-------- Material provided
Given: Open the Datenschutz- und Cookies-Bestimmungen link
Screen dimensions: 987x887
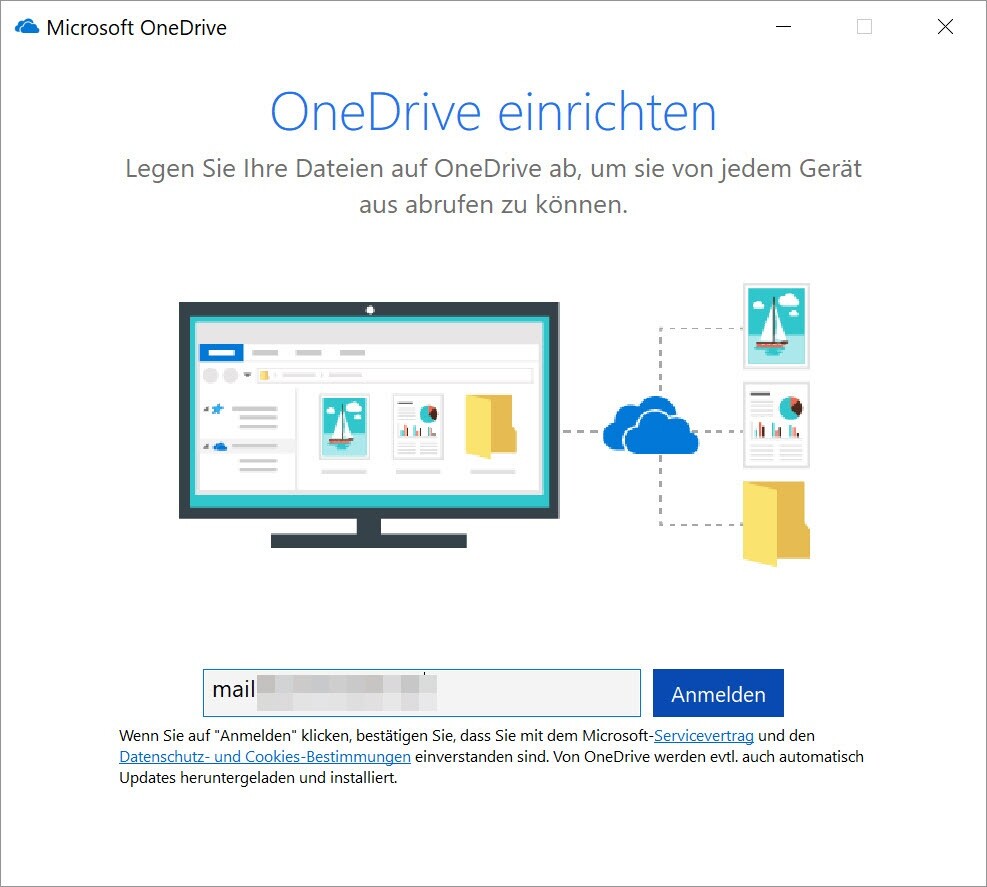Looking at the screenshot, I should [x=265, y=757].
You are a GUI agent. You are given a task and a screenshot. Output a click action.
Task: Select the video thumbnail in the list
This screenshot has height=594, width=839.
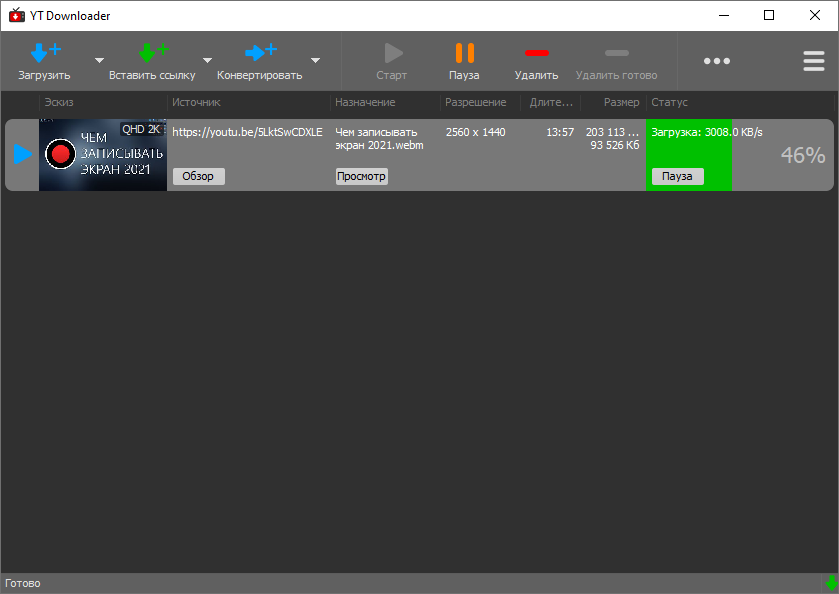(x=103, y=155)
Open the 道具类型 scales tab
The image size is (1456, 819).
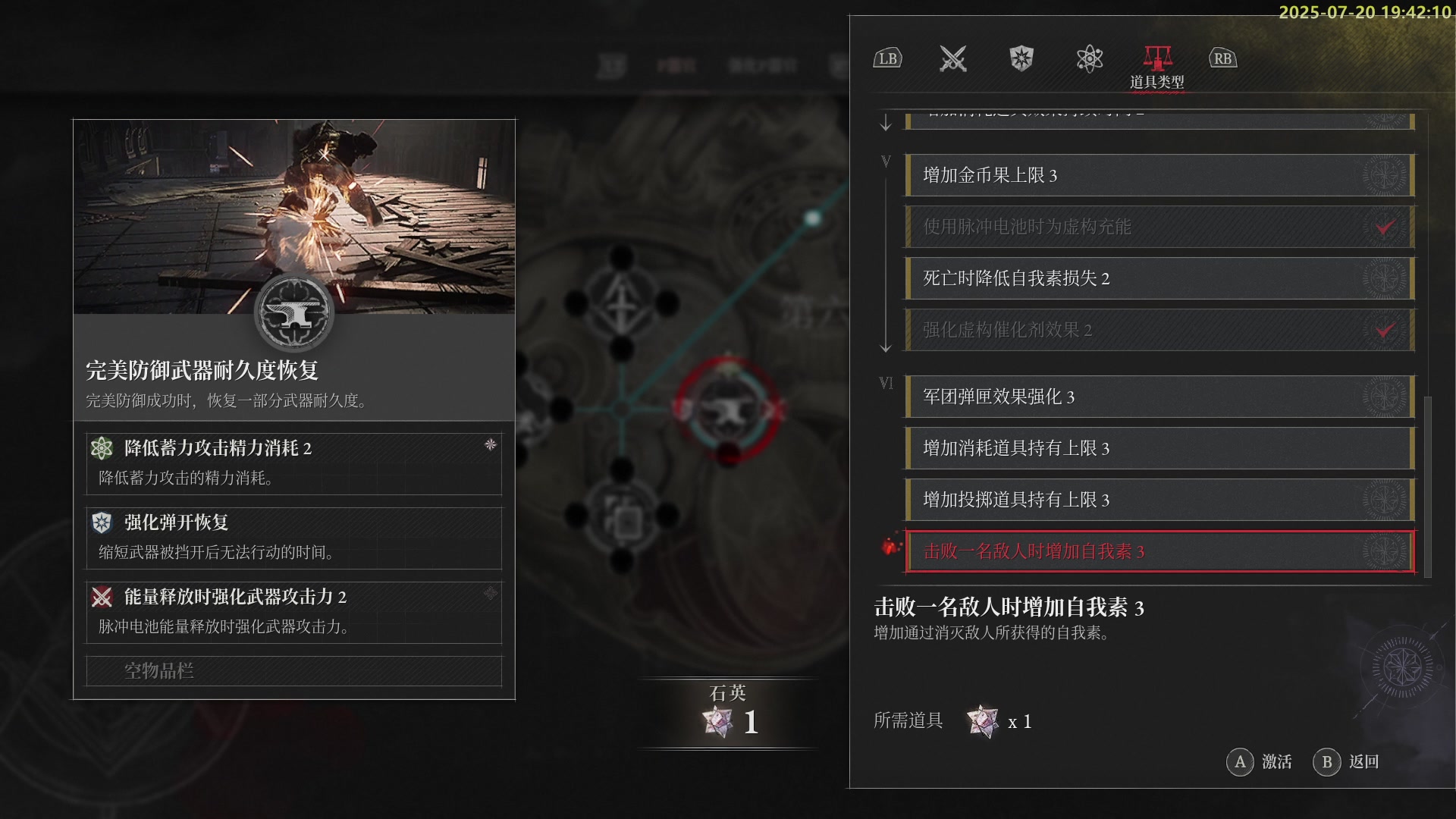tap(1157, 67)
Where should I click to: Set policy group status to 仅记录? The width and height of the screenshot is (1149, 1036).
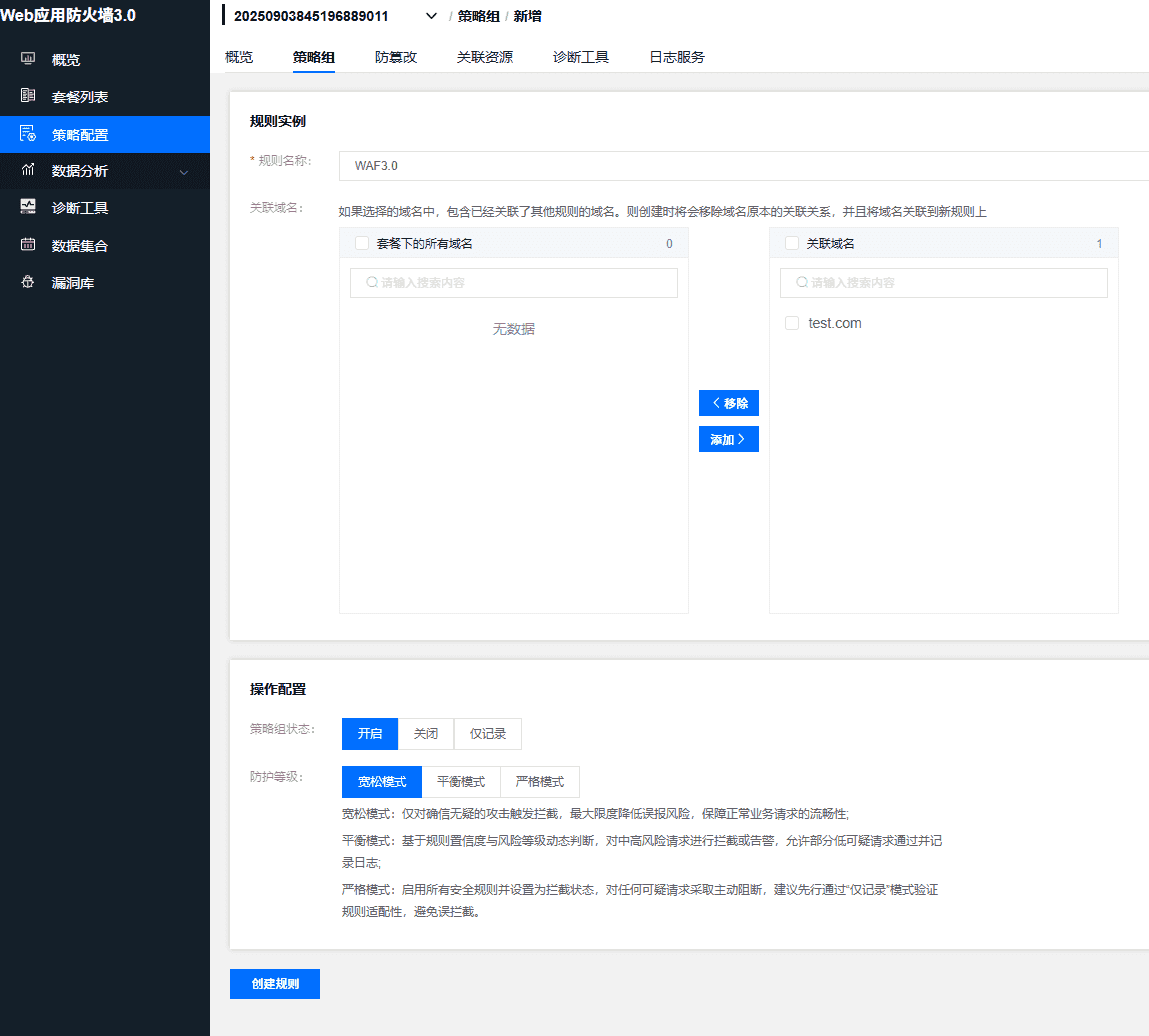click(488, 734)
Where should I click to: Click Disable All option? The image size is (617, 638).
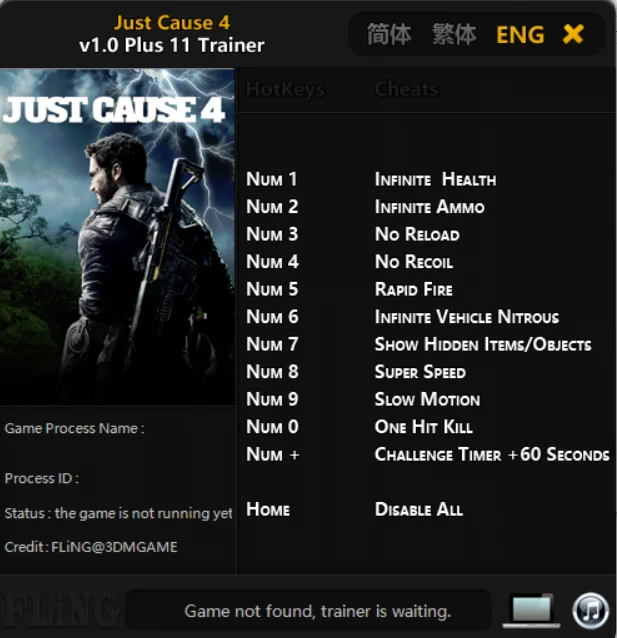[418, 509]
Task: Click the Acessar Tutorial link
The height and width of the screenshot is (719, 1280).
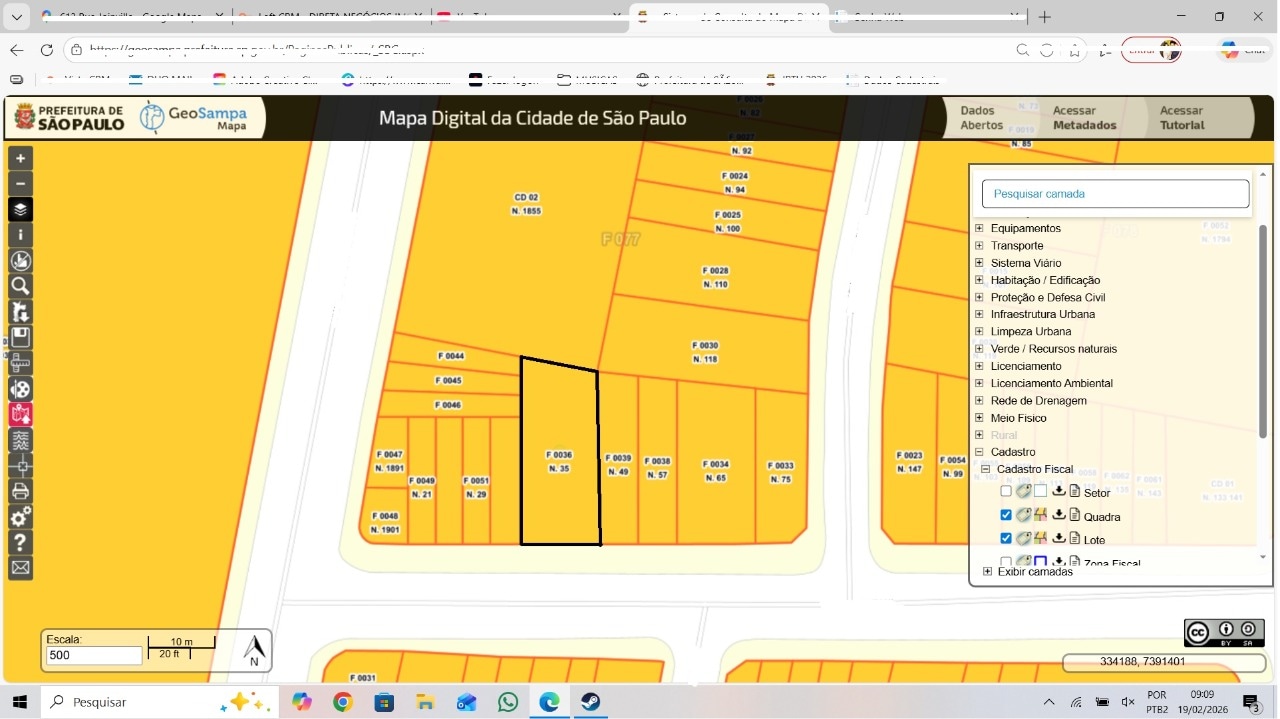Action: [1181, 118]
----------------
What is being asked
Output the lines above as a numbered list, skipping blank lines. Leave the pictures out of your answer.

Solution to the exercise
1. Given: Open the Datenschutz- und Cookies-Bestimmungen link
2. Screen dimensions: 987x887
3. Looking at the screenshot, I should [x=265, y=757].
4. You are a GUI agent. You are given a task and a screenshot. Output a click action.
5. Task: Select the video thumbnail in the list
6. This screenshot has height=594, width=839.
7. (x=103, y=155)
8. Open the 道具类型 scales tab
9. The image size is (1456, 819).
10. tap(1157, 67)
11. Where should I click to: Set policy group status to 仅记录? The width and height of the screenshot is (1149, 1036).
12. click(488, 734)
13. Where should I click to: Click Disable All option? The image size is (617, 638).
14. [418, 509]
15. Task: Click the Acessar Tutorial link
16. The height and width of the screenshot is (719, 1280).
17. Action: [1181, 118]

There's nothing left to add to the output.